El alto al fuego no pondría fin a una guerra que también se libra en otro campo de batalla, este global, y que es el campo de las ideas; fundamental para la civilización que defendemos. Las primeras escaramuzas se vivieron, justamente, en Estados Unidos. Las tímidas propuestas de los estudiantes en los campus de Estados Unidos a finales de año se saldaron en enero con una especie de caza de brujas que les costó el puesto a algunos rectores, como Claudine Gay (Harvard) o Liz Magill (Universidad de Pensilvania) por su supuesto antisemitismo. En realidad, sus polémicas respuestas a los congresistas republicanos se inscribían dentro del debate de la libertad de expresión de los estudiantes en los campus. Pero ni los republicanos ni algunas de las asociaciones judías más poderosas del país estaban dispuestos a aceptar matizaciones.
La propaganda reaccionaria, tanto en Estados Unidos como en Israel, insistió en tachar de antisemita cualquier manifestación contra la guerra. Es algo que solo la despiadada venganza de Netanyahu ha aplacado un tanto. Jérémy, un miembro de la Unión de Estudiantes Judíos de Francia que se manifestaba recientemente en la Sorbona, le explicaba al corresponsal de EL PAÍS Marc Bassets: “Se puede ser a la vez sionista y propalestino, considerar que hay una paz posible con dos Estados y que podemos reconocer tanto el sufrimiento del 7 de octubre como el hecho de que en Gaza se desarrolla una masacre y hay una crisis humanitaria”.
Es urgente que el fuego cese en Oriente Próximo, que se libere a los rehenes, se reconstruya la Franja y se negocie una paz duradera.
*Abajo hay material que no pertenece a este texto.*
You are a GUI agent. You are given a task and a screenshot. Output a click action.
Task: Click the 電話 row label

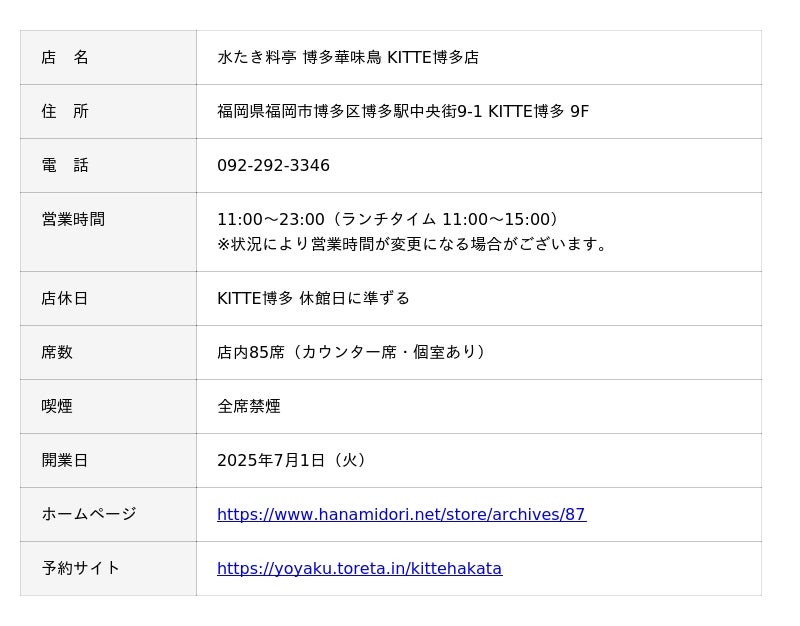[x=65, y=166]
Pero, también, que se revise este orden mundial del que nos dotamos en 1945 y cuyas fisuras Gaza ha puesto, otra vez, de manifiesto. Porque es difícil defender la democracia y, por tanto, la libertad de expresión mientras se tolera una cruel devastación que, por consiguiente, profundiza en la polarización política y alienta las corrientes reaccionarias que amenazan la convivencia. La agresiva respuesta republicana a la decisión de la ONU de dar más voz (sin voto) a Palestina es una muestra de ello. Gran y desalentadora metáfora la del embajador israelí destruyendo el viernes la carta fundacional de la ONU.
Las protestas ahora globales ponen de manifiesto un malestar social en el mundo libre que exige unas reglas más acordes con la realidad actual y un respeto a los valores éticos vigentes que alentaron la Carta de Naciones Unidas, la misma organización que quedó, sin embargo, secuestrada desde el principio por las grandes potencias victoriosas de 1945.
Esta es una guerra de largo recorrido cuyo fin queda lejos de nuestras expectativas. Se está instalando un discurso simplón y demagógico en el que se pretende proscribir una canción por venir de Israel o se defiende a Palestina obviando la responsabilidad de Hamás en este conflicto. Podemos aspirar a una tregua en Gaza que detenga la masacre. Pero el problema perdurará. Con la ultraderecha avanzando en suelo europeo y Trump reinando en Washington será más difícil, si no imposible, resolverlo. Las reglas actuales desarman a la ONU frente a embestidas como la actual. Estados Unidos tiene una gran responsabilidad y el amigo israelí ayuda poco.